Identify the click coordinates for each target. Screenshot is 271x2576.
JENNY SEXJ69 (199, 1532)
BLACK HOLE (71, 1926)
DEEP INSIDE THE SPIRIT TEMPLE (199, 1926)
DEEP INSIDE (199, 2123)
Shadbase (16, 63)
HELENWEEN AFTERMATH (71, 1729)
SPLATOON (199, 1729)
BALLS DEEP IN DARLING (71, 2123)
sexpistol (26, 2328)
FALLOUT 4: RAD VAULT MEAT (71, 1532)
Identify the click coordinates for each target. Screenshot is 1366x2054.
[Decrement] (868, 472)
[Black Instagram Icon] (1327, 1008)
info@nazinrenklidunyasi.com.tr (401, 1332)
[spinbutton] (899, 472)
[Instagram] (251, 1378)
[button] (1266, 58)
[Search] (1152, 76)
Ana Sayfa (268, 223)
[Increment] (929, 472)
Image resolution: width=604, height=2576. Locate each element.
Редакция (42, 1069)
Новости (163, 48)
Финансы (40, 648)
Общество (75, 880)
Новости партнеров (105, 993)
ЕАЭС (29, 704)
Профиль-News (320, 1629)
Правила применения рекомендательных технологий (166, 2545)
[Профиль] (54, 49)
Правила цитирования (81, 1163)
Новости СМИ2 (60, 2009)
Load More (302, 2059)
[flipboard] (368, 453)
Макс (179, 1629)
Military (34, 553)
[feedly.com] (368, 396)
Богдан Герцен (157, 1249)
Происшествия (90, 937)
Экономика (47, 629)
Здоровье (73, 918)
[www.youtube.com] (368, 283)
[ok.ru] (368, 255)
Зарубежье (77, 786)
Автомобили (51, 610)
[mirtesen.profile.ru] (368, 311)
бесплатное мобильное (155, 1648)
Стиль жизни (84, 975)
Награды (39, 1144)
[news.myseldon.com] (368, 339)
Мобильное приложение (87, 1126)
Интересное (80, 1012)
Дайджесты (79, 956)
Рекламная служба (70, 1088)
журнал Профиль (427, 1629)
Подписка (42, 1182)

§ **TASK REQUIREMENTS**
Take from the listing every line in which the word "Identify" appears.

§ **OUTPUT OF THE EXERCISE**
Identify the click coordinates for each target. Screenshot is 271x2576.
Identify the click coordinates for each target. Screenshot is 1366x2054.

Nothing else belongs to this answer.